При этом холод аблеуховского жилища отчетливо противопоставлен избыточному теплу квартиры Лихутиных; жизнь Аблеуховых, зацикленных на абстрактной, холодной, самодостаточной «мозговой игре», антитетически соотнесена с умственной ограниченностью Сергея Сергеевича и плотскостью Софьи Петровны, с их приватностью и «эмпиричностью» (в этом смысле неслучайно отождествление «дома — каменной громады» с «сенаторской головой» [187] , жилого пространства Аблеухова-старшего и его «громадного» «каменного» мышления [188] :
187
Мотивика «мозговой игры», которой предаются умствующие, «головные» герои романа, объясняет, почему Аполлон Аполлонович является «главой Учреждения», ср.: «Аполлон Аполлонович убегает от жизни в „главу“ <…> но „глава“ эта — желтый дом Аримана: разросшийся череп» (Белый А. Восток или Запад. С. 201). В финале романа Белый в образе Сфинкса сводит вместе мотивы каменного изваяния, подточенного временем, и мертвой «головной» современной культуры: «…вся культура, — как эта трухлявая голова (Сфинкса. — А.Б.): все умерло; ничего не осталось» (418), ср. также мотив «каменного трупа» в «Африканском дневнике»: «В египетском плене мы точим под бьющим бичем неживые массивы культурою возродимого пирамидного трупа» (Белый Андрей. Африканский дневник // Российский архив. М., 1991. Вып. 1.С.431).
188
О соотнесенности в романе пространства и сознания см. также: Пустыгина Н. Г. «Петербург» Андрея Белого как роман о революции 1905 года. С. 150.

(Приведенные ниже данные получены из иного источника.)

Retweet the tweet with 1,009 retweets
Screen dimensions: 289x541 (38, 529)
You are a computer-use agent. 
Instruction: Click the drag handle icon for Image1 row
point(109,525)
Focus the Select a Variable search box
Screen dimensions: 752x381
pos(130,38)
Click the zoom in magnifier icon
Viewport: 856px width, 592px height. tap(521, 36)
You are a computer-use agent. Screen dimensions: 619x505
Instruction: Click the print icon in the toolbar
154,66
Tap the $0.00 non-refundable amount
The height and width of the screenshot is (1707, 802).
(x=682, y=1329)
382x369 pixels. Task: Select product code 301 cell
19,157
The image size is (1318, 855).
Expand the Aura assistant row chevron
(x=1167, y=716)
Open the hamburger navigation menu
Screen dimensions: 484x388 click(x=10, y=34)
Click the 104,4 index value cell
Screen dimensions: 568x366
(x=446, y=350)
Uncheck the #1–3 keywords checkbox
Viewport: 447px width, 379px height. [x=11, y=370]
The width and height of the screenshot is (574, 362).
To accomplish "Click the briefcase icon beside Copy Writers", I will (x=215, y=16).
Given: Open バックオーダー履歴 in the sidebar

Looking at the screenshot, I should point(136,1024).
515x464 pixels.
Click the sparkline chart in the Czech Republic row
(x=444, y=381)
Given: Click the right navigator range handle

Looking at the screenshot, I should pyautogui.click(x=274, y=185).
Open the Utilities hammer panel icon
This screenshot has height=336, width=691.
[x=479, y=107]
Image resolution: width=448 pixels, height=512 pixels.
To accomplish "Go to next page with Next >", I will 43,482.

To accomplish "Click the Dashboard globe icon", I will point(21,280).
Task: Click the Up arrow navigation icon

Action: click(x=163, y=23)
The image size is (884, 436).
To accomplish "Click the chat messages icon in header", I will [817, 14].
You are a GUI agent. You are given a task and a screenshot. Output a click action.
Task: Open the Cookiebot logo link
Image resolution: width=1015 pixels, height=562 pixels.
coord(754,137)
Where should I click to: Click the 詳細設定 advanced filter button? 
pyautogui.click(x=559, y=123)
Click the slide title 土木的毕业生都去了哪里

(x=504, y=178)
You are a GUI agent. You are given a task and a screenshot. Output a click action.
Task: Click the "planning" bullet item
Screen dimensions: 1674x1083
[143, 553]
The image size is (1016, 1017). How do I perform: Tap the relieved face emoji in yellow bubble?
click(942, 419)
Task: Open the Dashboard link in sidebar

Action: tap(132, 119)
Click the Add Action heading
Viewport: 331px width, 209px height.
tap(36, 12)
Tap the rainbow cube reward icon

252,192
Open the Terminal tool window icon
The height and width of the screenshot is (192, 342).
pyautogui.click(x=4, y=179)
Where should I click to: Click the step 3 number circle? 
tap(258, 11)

Все шесть крохотных комнатушек отоплялись паровым отоплением, отчего в квартирке задушивал вас влажный оранжерейный жар; стекла окон потели; и потел посетитель Софьи Петровны; вечно потели — и прислуга, и муж; сама Софья Петровна Лихутина покрывалась испариной, будто теплой росой японская хризантема. Ну, откуда же в этой тепличке завестись перспективе (с. 60–61)?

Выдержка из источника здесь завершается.